AIM OF THE EXERCISE: Copy each line below that contains "help".

Saved entries

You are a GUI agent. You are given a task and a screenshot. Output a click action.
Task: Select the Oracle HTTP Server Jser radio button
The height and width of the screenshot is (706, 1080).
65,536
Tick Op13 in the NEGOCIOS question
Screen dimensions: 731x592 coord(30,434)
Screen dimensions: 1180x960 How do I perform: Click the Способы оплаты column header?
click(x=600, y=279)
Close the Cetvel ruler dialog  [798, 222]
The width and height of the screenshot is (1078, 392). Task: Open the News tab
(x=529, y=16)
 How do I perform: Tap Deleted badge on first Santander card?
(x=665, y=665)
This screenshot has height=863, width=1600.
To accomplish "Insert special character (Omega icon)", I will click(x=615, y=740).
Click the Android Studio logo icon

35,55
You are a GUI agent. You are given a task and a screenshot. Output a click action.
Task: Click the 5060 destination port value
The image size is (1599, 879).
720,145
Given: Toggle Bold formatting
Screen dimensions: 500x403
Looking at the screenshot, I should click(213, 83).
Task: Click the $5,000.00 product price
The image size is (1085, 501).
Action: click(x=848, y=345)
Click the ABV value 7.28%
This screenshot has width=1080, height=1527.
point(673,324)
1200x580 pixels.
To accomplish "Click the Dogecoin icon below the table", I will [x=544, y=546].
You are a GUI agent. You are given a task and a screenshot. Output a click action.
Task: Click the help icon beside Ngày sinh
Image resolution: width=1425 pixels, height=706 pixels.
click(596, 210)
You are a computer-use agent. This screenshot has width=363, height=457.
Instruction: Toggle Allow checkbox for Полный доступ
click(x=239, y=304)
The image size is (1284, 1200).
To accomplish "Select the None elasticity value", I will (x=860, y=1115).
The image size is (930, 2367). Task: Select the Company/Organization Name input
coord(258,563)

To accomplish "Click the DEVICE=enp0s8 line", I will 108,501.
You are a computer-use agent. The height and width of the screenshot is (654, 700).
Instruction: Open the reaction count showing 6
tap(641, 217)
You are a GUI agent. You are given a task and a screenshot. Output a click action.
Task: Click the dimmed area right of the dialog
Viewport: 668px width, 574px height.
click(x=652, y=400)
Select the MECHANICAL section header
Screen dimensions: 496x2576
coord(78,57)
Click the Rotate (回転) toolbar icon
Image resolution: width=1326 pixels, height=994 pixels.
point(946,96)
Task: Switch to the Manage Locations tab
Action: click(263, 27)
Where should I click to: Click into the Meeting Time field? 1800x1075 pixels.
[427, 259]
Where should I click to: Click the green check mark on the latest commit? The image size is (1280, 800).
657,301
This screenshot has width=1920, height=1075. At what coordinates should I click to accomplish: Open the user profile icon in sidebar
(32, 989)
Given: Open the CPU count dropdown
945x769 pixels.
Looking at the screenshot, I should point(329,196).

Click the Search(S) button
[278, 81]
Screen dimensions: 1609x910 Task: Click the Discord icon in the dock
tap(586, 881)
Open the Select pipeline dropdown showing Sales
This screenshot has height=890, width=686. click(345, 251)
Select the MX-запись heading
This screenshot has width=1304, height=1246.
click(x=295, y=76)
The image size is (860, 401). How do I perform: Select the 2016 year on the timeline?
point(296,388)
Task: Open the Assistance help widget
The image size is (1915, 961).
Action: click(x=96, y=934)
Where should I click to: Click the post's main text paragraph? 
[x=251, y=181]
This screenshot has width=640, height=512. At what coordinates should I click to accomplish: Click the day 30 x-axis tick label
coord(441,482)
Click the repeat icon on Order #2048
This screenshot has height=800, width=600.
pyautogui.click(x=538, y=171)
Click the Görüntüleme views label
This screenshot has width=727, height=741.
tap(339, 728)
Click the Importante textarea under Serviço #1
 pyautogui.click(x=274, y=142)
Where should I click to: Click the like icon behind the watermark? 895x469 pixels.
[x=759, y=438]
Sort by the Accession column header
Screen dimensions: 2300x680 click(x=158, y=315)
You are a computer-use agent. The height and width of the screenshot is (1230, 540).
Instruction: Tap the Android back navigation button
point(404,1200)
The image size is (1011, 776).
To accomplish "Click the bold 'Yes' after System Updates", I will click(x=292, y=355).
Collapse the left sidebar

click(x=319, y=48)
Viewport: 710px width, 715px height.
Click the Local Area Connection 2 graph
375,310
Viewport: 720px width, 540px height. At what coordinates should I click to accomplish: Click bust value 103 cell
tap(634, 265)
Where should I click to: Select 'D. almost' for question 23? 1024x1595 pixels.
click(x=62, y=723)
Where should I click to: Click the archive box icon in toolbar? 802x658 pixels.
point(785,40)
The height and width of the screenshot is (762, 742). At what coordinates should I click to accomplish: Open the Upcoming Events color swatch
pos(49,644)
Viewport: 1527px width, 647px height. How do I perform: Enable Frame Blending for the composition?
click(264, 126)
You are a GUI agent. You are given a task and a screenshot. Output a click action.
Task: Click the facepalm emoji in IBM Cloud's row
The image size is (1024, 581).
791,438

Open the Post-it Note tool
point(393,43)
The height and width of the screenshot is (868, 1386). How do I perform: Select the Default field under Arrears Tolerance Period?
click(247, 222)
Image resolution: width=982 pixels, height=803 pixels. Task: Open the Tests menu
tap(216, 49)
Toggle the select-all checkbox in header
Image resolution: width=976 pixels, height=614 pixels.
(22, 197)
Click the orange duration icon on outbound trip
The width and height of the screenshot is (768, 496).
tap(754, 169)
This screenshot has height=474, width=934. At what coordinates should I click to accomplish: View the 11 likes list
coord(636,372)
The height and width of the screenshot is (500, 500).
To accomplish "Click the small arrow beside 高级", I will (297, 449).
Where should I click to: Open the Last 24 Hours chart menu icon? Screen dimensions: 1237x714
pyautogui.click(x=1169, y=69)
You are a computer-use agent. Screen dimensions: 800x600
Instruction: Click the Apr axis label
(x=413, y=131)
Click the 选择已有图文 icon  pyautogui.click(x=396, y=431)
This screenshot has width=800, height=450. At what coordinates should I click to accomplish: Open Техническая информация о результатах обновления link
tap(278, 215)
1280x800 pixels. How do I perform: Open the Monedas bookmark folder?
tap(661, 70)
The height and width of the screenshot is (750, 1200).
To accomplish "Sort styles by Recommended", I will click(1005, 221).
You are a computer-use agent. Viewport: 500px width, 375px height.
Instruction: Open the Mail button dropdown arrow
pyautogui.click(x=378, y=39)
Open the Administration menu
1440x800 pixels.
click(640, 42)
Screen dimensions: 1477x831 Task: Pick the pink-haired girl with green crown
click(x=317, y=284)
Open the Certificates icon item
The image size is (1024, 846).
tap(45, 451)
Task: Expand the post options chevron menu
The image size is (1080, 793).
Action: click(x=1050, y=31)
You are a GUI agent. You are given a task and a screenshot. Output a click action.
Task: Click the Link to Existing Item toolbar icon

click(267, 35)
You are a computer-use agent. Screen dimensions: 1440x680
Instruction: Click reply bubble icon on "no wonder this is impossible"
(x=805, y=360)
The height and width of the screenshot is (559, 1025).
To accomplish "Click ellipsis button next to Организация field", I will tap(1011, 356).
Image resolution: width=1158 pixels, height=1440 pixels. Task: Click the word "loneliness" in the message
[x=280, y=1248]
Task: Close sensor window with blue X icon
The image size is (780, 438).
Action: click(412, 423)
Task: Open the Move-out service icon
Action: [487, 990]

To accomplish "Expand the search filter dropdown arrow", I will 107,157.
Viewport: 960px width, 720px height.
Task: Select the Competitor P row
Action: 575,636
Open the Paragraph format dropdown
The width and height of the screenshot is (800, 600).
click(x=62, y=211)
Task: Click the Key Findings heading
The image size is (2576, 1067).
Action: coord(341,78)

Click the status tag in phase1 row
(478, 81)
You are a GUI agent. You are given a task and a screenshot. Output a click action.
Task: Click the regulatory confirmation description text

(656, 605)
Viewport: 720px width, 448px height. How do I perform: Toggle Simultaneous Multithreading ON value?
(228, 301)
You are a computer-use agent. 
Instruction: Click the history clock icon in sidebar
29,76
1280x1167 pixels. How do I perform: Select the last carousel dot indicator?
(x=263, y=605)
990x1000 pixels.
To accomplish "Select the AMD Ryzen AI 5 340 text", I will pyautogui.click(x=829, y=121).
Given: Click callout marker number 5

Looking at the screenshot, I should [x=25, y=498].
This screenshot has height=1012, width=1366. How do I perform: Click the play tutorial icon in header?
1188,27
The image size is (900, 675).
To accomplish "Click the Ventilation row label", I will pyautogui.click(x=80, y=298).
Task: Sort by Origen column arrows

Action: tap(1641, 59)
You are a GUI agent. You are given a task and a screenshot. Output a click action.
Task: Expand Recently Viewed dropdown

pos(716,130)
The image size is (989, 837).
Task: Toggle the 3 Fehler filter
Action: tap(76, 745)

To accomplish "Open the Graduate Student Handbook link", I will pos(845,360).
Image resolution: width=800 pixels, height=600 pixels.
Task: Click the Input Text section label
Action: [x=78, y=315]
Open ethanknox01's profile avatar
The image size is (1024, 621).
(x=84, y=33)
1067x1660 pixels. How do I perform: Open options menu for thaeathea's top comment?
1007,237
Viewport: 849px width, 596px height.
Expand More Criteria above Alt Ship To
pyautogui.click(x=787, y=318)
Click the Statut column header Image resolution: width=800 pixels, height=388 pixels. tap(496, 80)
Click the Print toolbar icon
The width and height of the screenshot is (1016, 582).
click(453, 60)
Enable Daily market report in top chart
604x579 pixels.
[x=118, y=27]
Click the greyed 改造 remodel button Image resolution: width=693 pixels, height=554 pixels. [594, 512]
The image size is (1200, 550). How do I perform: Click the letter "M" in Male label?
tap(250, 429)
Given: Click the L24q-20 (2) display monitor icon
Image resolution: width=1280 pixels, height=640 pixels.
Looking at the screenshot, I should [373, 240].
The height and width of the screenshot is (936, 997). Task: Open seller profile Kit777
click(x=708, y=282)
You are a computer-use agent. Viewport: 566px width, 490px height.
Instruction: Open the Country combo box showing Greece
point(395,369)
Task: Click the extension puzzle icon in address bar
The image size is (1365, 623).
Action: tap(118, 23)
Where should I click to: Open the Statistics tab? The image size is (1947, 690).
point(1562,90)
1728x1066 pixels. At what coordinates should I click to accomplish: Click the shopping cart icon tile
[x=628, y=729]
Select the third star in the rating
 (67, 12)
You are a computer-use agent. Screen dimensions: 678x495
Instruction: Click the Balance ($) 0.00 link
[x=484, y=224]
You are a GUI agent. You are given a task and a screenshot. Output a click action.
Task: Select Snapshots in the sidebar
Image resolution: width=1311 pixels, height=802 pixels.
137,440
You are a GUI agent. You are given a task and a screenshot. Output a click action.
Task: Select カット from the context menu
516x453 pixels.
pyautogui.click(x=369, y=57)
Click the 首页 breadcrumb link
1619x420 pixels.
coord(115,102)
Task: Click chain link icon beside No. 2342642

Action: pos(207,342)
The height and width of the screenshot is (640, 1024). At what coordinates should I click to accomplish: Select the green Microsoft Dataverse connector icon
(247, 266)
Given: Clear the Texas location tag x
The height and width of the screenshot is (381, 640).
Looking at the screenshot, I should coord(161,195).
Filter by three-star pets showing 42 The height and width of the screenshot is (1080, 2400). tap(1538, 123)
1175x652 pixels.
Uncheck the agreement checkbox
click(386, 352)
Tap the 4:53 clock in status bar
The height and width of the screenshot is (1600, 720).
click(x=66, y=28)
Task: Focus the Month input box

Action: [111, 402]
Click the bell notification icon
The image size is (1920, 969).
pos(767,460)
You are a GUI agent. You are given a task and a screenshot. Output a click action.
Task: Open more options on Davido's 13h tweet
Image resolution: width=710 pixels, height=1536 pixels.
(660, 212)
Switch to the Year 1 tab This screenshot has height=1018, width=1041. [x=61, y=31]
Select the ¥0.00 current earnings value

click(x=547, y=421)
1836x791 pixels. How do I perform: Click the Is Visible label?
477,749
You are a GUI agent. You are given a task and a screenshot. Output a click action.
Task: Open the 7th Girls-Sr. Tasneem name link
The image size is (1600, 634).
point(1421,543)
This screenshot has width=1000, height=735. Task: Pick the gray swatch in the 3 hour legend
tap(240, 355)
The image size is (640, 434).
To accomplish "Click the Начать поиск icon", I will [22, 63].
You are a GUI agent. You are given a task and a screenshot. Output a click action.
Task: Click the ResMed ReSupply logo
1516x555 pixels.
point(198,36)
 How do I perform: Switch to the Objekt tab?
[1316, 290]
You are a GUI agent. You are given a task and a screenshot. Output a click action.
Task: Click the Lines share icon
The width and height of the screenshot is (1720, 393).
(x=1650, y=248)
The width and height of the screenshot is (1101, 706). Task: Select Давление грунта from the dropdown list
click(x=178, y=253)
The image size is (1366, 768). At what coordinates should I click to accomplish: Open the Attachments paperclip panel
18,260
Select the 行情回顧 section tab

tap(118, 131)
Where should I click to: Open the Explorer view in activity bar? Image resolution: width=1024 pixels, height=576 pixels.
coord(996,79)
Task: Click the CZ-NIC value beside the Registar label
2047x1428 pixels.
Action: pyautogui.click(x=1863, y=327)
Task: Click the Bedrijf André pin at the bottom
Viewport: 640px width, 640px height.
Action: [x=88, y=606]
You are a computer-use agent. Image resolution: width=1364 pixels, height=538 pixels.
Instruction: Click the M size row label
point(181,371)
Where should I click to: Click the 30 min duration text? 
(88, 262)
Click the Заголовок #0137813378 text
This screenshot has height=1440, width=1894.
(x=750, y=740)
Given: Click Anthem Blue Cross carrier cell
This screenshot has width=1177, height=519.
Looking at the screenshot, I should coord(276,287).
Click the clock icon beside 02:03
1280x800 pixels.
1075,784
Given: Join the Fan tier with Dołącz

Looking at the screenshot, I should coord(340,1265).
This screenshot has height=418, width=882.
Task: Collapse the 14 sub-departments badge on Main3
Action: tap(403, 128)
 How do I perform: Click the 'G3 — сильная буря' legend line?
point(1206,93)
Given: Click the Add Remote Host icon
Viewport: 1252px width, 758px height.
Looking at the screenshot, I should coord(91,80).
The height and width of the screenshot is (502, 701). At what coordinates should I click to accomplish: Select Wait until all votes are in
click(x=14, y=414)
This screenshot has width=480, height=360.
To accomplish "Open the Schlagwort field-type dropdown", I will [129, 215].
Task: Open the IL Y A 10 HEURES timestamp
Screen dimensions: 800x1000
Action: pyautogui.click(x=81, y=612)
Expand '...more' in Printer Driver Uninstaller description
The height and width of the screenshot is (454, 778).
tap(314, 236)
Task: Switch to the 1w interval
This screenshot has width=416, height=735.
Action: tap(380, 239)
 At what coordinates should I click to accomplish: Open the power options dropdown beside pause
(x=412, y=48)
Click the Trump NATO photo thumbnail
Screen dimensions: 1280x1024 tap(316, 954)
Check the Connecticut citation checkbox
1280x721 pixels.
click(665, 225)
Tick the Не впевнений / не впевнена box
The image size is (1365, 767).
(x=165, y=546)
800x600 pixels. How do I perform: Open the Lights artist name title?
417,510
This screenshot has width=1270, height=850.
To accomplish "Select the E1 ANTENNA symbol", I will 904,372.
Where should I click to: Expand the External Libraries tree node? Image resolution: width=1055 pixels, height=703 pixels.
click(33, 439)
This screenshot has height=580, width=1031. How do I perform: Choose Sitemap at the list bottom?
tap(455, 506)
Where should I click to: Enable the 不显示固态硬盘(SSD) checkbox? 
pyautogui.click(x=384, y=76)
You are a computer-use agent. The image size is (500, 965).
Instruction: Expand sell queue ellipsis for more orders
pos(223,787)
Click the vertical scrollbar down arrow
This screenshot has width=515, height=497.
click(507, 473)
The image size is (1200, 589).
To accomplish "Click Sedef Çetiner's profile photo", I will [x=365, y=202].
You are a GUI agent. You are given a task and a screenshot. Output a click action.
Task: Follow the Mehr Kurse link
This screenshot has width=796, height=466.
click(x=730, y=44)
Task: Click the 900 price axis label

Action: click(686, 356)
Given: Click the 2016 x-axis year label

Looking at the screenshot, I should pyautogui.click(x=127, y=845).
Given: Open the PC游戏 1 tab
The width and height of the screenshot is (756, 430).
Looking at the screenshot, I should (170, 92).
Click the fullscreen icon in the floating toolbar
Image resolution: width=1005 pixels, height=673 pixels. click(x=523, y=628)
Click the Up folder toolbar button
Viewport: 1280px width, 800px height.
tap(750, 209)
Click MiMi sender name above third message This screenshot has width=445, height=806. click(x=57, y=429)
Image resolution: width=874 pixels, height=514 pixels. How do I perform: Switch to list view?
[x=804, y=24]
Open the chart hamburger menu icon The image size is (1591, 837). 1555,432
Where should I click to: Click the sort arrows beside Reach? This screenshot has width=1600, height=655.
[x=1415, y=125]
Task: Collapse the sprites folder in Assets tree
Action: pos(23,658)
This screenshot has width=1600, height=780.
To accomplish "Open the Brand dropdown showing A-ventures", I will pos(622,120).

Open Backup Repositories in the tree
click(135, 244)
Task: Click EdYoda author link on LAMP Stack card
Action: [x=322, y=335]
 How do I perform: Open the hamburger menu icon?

YOUR SOLUTION:
Task: Click the help icon beside Ngày sinh
Task: Open the Assistance help widget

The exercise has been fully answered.